College of Information Science and Engineering, Zaozhuang University, Zaozhuang, China.
Xinjiang Technical Institutes of Physics and Chemistry, Chinese Academy of Sciences, Urumqi, China.
PLoS Comput Biol. 2020 May 20;16(5):e1007568. doi: 10.1371/journal.pcbi.1007568. eCollection 2020 May.
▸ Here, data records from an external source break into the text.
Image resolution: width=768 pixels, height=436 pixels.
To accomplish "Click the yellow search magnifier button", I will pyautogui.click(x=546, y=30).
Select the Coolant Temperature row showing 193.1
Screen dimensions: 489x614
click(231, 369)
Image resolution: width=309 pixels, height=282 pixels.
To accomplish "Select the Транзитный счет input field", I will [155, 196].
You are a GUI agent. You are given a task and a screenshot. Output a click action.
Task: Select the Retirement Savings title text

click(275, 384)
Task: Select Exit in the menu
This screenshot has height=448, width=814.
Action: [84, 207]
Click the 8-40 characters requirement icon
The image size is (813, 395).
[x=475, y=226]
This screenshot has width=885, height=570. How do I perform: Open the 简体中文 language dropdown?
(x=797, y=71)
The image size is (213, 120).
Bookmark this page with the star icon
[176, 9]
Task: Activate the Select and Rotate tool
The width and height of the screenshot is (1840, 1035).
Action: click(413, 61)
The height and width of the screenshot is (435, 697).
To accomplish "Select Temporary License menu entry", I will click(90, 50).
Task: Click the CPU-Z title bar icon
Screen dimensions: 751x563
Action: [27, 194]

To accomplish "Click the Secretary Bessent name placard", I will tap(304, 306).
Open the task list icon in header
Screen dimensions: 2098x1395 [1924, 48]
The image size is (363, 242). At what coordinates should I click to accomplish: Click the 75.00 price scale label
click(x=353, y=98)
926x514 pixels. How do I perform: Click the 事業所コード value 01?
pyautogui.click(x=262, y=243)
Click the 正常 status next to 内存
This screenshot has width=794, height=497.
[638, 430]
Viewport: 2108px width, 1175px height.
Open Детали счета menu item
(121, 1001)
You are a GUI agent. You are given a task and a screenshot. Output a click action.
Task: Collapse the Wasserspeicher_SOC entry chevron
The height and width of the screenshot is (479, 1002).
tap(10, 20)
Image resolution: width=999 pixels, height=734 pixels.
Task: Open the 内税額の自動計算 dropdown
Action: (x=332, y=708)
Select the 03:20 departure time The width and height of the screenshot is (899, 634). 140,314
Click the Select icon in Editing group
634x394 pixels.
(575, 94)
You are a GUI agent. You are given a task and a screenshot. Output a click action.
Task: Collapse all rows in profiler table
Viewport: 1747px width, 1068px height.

Numerous evidences indicate that Circular RNAs (circRNAs) are widely involved in the occurrence and development of diseases. Identifying the association between circRNAs and diseases plays a crucial role in exploring the pathogenesis of complex diseases and improving the diagnosis and treatment of diseases. However, due to the complex mechanisms between circRNAs and diseases, it is expensive and time-consuming to discover the new circRNA-disease associations by biological experiment. Therefore, there is increasingly urgent need for utilizing the computational methods to predict novel circRNA-disease associations. In this study, we propose a computational method called GCNCDA based on the deep learning Fast learning with Graph Convolutional Networks (FastGCN) algorithm to predict the potential disease-associated circRNAs. Specifically, the method first forms the unified descriptor by fusing disease semantic similarity information, disease and circRNA Gaussian Interaction Profile (GIP) kernel similarity information based on known circRNA-disease associations. The FastGCN algorithm is then used to objectively extract the high-level features contained in the fusion descriptor. Finally, the new circRNA-disease associations are accurately predicted by the Forest by Penalizing Attributes (Forest PA) classifier. The 5-fold cross-validation experiment of GCNCDA achieved 91.2% accuracy with 92.78% sensitivity at the AUC of 90.90% on circR2Disease benchmark dataset. In comparison with different classifier models, feature extraction models and other state-of-the-art methods, GCNCDA shows strong competitiveness. Furthermore, we conducted case study experiments on diseases including breast cancer, glioma and colorectal cancer. The results showed that 16, 15 and 17 of the top 20 candidate circRNAs with the highest prediction scores were respectively confirmed by relevant literature and databases. These results suggest that GCNCDA can effectively predict potential circRNA-disease associations and provide highly credible candidates for biological experiments.
大量证据表明,环状 RNA(circRNA)广泛参与疾病的发生和发展。鉴定 circRNA 与疾病的关联对于探索复杂疾病的发病机制以及提高疾病的诊断和治疗水平具有重要意义。然而,由于 circRNA 与疾病之间的复杂机制,通过生物实验发现新的 circRNA-疾病关联既昂贵又耗时。因此,迫切需要利用计算方法来预测新的 circRNA-疾病关联。在本研究中,我们提出了一种基于深度学习快速图卷积网络(FastGCN)算法的计算方法 GCNCDA,用于预测潜在的疾病相关环状 RNA。具体来说,该方法首先基于已知的 circRNA-疾病关联,融合疾病语义相似性信息、疾病和 circRNA 高斯互作用谱(GIP)核相似性信息,形成统一的描述符。然后,使用 FastGCN 算法客观地提取融合描述符中包含的高级特征。最后,通过森林惩罚属性(Forest PA)分类器准确预测新的 circRNA-疾病关联。在 circR2Disease 基准数据集上,GCNCDA 的 5 折交叉验证实验达到了 91.2%的准确率,AUC 为 90.90%时灵敏度为 92.78%。与不同的分类器模型、特征提取模型和其他最先进的方法相比,GCNCDA 具有很强的竞争力。此外,我们还对乳腺癌、神经胶质瘤和结直肠癌等疾病进行了案例研究实验。结果表明,在预测得分最高的前 20 个候选 circRNA 中,有 16、15 和 17 个分别被相关文献和数据库证实。这些结果表明,GCNCDA 可以有效地预测潜在的 circRNA-疾病关联,并为生物实验提供高度可信的候选物。